Courant 2016, ce chantre d’une gauche « réformiste » se rapproche du Premier ministre, Manuel Valls, et devient son directeur de campagne pour la primaire socialiste. Il est l’un des rares « hollandais » à faire ce choix, dans une période marquée par une grande tension entre les deux têtes de l’exécutif.
« Opportuniste »
« Il rêvait d’être ministre. La rupture avec François Hollande vient de là. Il pensait entrer au gouvernement. Il a poussé très fort Manuel Valls, a commencé à dire dans les cercles politiques que François Hollande ne pouvait plus être candidat », raconte un sénateur PS.
Las, Manuel Valls échoue au second tour face à Benoît Hamon, au terme d’une campagne brouillonne marquée notamment par la proposition de supprimer le 49-3, dont l’ancien chef de gouvernement n’avait pas hésité à faire usage. « Didier Guillaume a dit: si tu annonces ça en matinale, on gagne la primaire », se souvient avec amertume un ancien conseiller de M. Valls.

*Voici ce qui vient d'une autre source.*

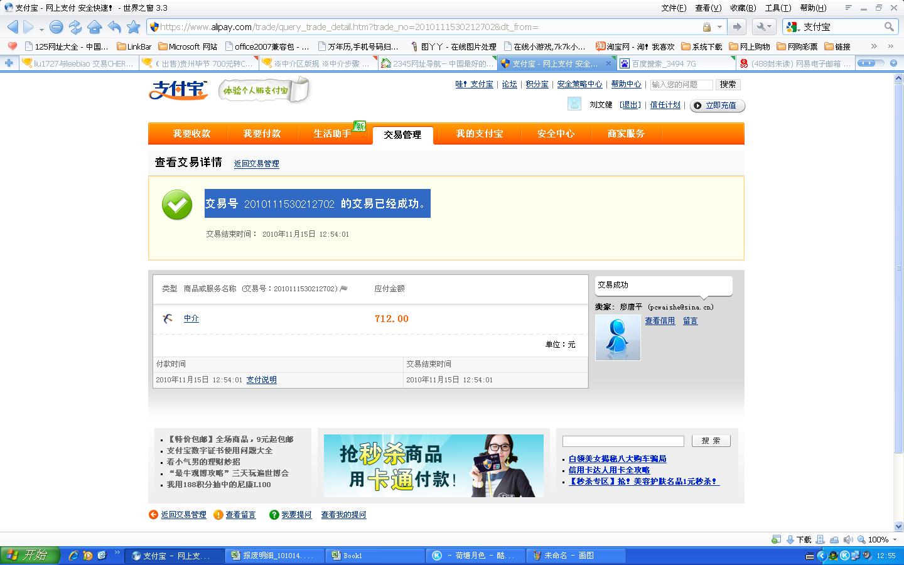Viewport: 904px width, 565px height.
Task: Open the seller's 查看信用 link
Action: [x=660, y=321]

« C’est un opportuniste nul. Il n’a fait faire que des erreurs à Valls », grince un autre. « Son problème est qu’il ne vit que pour être ministre, persuadé que son tour aurait dû venir plus tôt (…) Sur le fond, sincèrement, je ne l’ai jamais entendu formuler des propositions fraîches et innovantes où qu’il soit », déplore un troisième.
Bien avant le premier tour de la présidentielle, Didier Guillaume se prononce clairement pour une participation des socialistes à la majorité derrière M. Macron, ce qui ne l’empêche pas d’être réélu à la tête du groupe des sénateurs PS fin septembre 2017.

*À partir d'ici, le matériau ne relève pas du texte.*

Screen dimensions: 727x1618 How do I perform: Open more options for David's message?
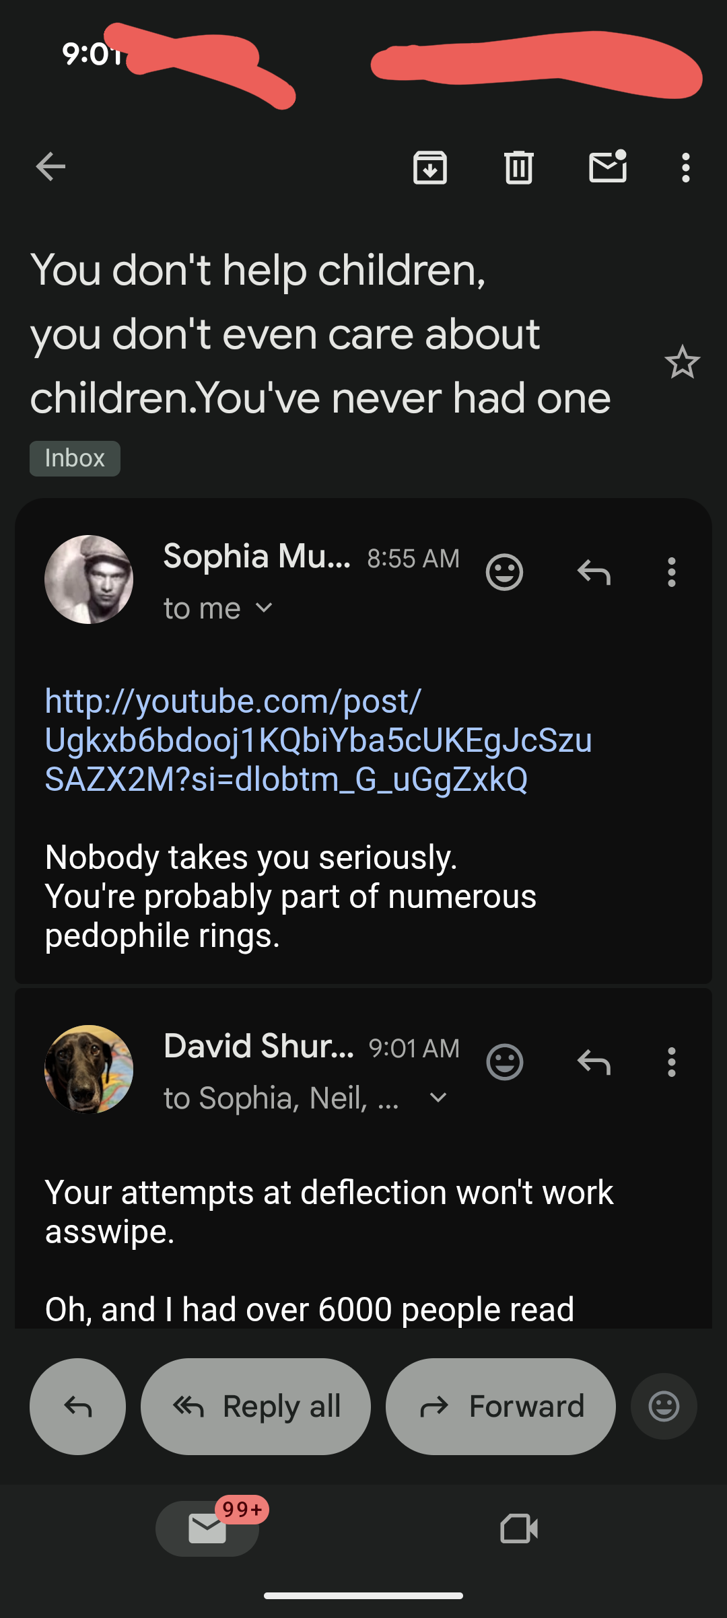coord(671,1063)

En janvier 2018, il annonce qu’il quitte la vie politique, alors qu’il est fortement pressenti pour prendre la présidence du GIP (Groupement d’intérêt public) de la Coupe du monde de rugby. Mais il y renonce finalement. Les statuts du GIP ne prévoient pas de rémunération pour ce poste et ne l’autorisent pas à rester sénateur.
L’épisode a laissé des traces localement. « Il s’est abîmé. Des gens se sont dits: il arrête la politique, il était socialiste et, maintenant, il veut aller chez Macron ? » Ami de M. Guillaume même s’il ne partage plus ses orientations politiques, cette source salue un « élu de terrain » qui a une « grande force de travail ». Passionné de rugby, M. Guillaume en a la carrure et le style. « C’est quelqu’un qui a forgé son identité politique sur un côté grande gueule. Il a un mode politique très loyal, parfois un peu brutal. C’est quelqu’un d’entier », décrit ce socialiste.
Dans un tweet, Manuel Valls s’est dit « heureux et fier de (la) nomination de (son) ami ». « Je n’oublierai jamais sa solidité politique et sa loyauté », a-t-il assuré.